Shelly discusses the challenge for female academics to be recognized for their work in the 1980s.
The full audio interview will be made available online in late 2017. For more information please contact the University of Lethbridge Archives. (mike.perry@uleth.ca)
(DM: Diane McKenzie, Interviewer)
We had a lot of discussions in those days. There was the year of the 'F Wars' ... the feminist wars carried out in The Meliorist; one winter things got quite acrimonious. And every week, front page of the Meliorist was the latest installment of the “F” Wars. We had a group for a while, a colleague and I started up in the late ‘80s I guess, called the Feminist Pedagogy Group where a bunch of us would get together to talk about teaching in different disciplines and the issues. By the end of the ‘80s and the early ‘90s there were a few more couples. And that was always interesting being half of a couple. I think some people were afraid somehow we were a voting block and we going to, I don’t know ... stage a coup and take over the department. And the first time I voted differently than Steve (spouse) at a department meeting, people were shocked. It was like really ... think we only have one brain between the two of us? So there were a lot of issues. And a lot of discussion. Men professors could say things in classes, challenge the status quo in ways that women couldn’t.
There were some women who were very much known and looked down on I think as radical feminists, because they tried to change things. I was in a different position in a way. Because I was a bit younger than some of them that I am thinking about, but also I was married, I had the same last name as my husband, and I had a child. So I could say more radical things, but people didn’t consider them as radical, as some of the things others could say ... because how could she be a feminist if she is married and has a kid? Right? So we would strategize, and different people could say things in different ways.
So it was a very interesting time in the ‘80s. The University was young and optimistic and yet there were things going on from my point of view. Particularly for women. And I got very involved in some of that, around the time, so this would have been ... ’89 my daughter was born, so within a year or two after that somebody looked around one day and said, 'You know what, we are behind the times here. We don’t have enough women. How do we get more?' And suddenly there were all these committees and people said, 'Well, we should have a woman on that committee. What do you mean there are no women on the hiring committee?
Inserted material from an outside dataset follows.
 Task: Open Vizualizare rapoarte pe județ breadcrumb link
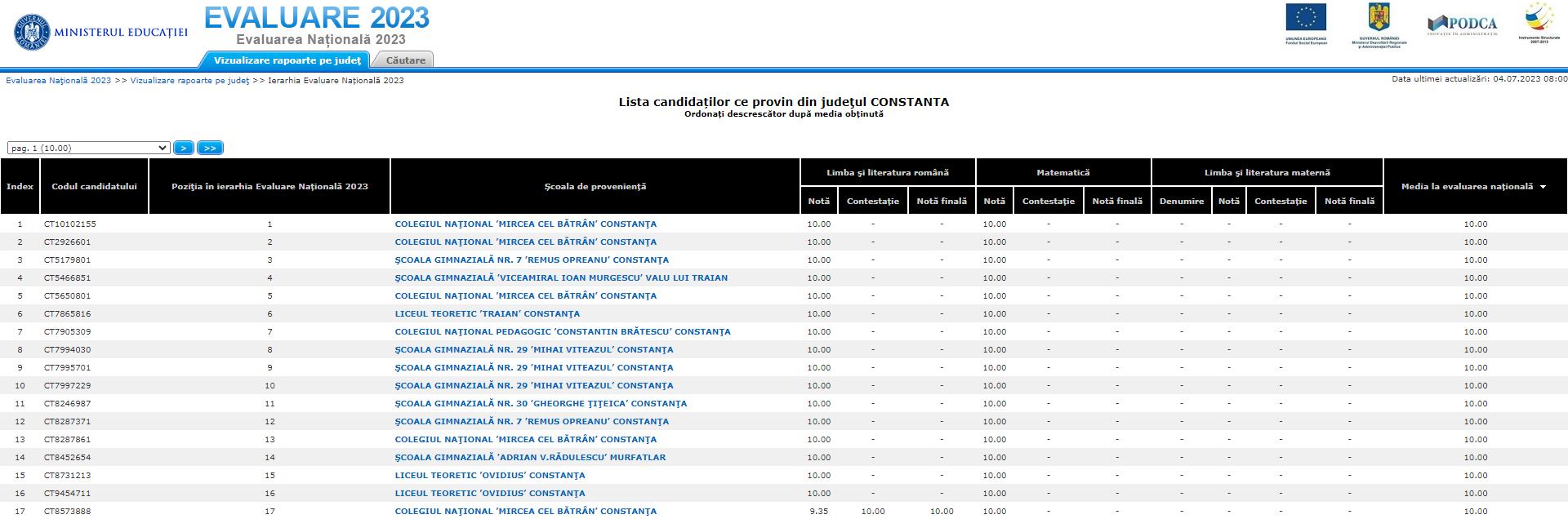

Or this or that committee?' And there were only three of us in the sciences.
So, the year I got a tenure track position, it is like, suddenly I am legitimate, not a term person anymore. I finished my PhD. Permanent job, and I got asked to be on everything. (DM: It’s to equalize everything else, right?) And that is something else we talked a lot about because there were so few of us, and you didn’t want to say no, because then there wouldn’t be any women’s voices on the committee. On the other hand you didn’t want to be on everything and you didn’t want to be a token woman. I don’t speak for all women. I mean, you know these issues.